Bárbara Saavedra,
an elusive and tenacious foxfire

By Claudia Andrade Ecchio

Ilustration: Jo Jiménez


What is it that encourages and feeds the flame of science in each of us as women? This was the question posed by biologist and ecologist Bárbara Saavedra in a presentation at the Society of Cell Biology in 2017. The metaphor that she used in her talk is significant for those like her who have made the public space their own: women in science are like foxfires, she says, a tiny flame that burns on its own in hostile territory, blazing its own trail and zigzagging around at ground level. We are a new force, numerous, creative, passionate, prepared, she states with conviction. Her words remind me of all those curious young girls who play with woodlice, collect shells on the beach, make herbariums with plants from their gardens, or memorize the constellations that light up the night sky. Each one of them is a woman of science, and that tiny, mischievous and capricious spark that drives them to observe and think about the world they inhabit can become a flare capable of imagining other possible futures.

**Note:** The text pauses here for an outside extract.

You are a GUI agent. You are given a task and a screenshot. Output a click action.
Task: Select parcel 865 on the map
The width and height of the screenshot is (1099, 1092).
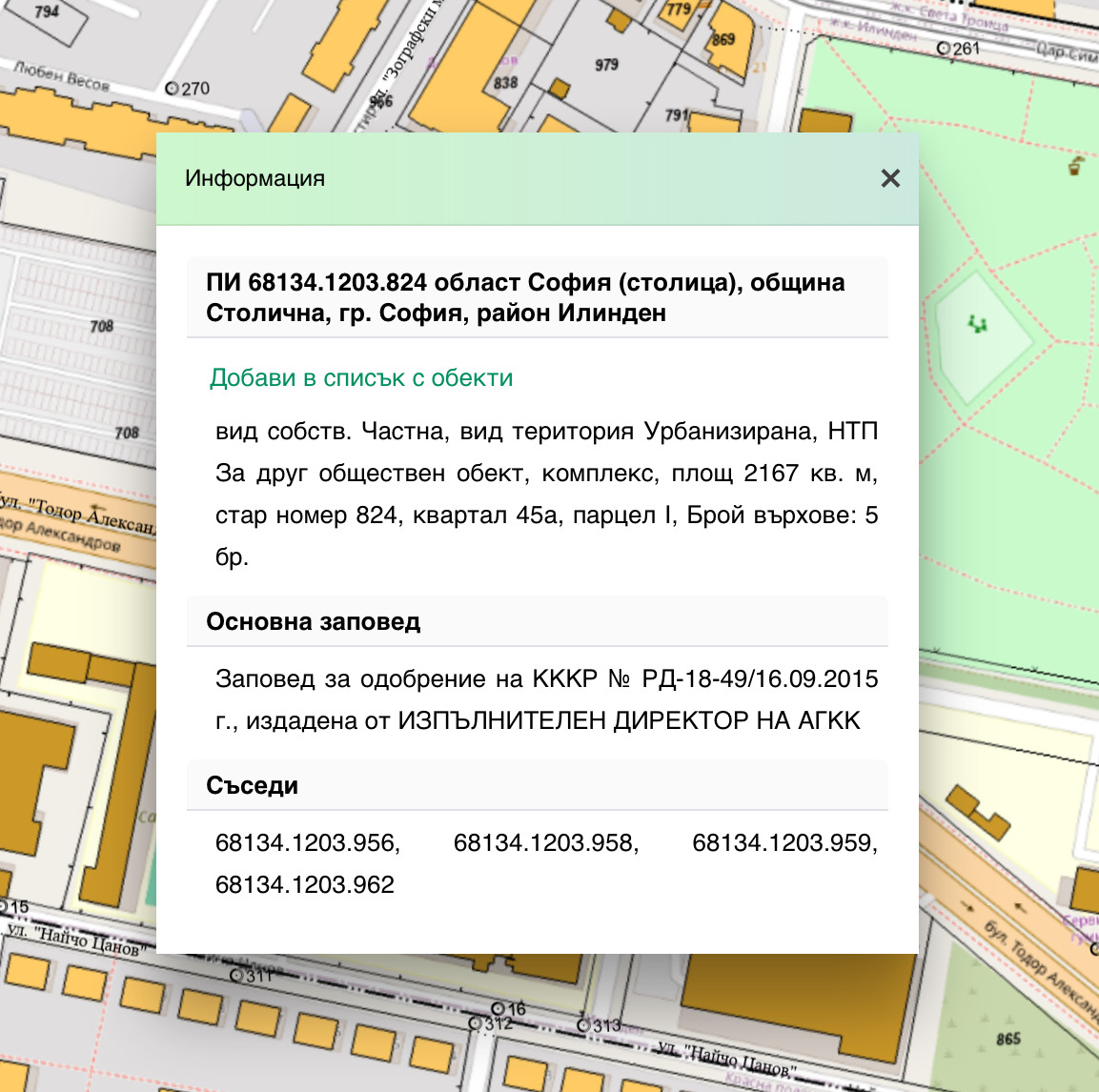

The famous phrase “the personal is political,” attributed to the North American feminist Carol Hanisch, seems applicable to Bárbara’s professional career. Her profound conviction about the value of biodiversity for the welfare of humankind has marked out her own path, leading her to promote initiatives to protect Patagonian peat bogs and to reflect on the urgency of incorporating the intrinsic relationship between nature, human rights and democracy in Chile’s new Magna Carta. To listen to her is to connect with her passion for preserving wetlands, for the restoration of ecosystems devastated by human actions and for the defense of guanacos and huemuls (south Andean deer) preyed upon by an extractivist economy. To read her words is to understand that an ecological stance is not a fad but an imperative, and that the urgency of her discourse is consistent with a personal choice that seeks to generate concrete political action.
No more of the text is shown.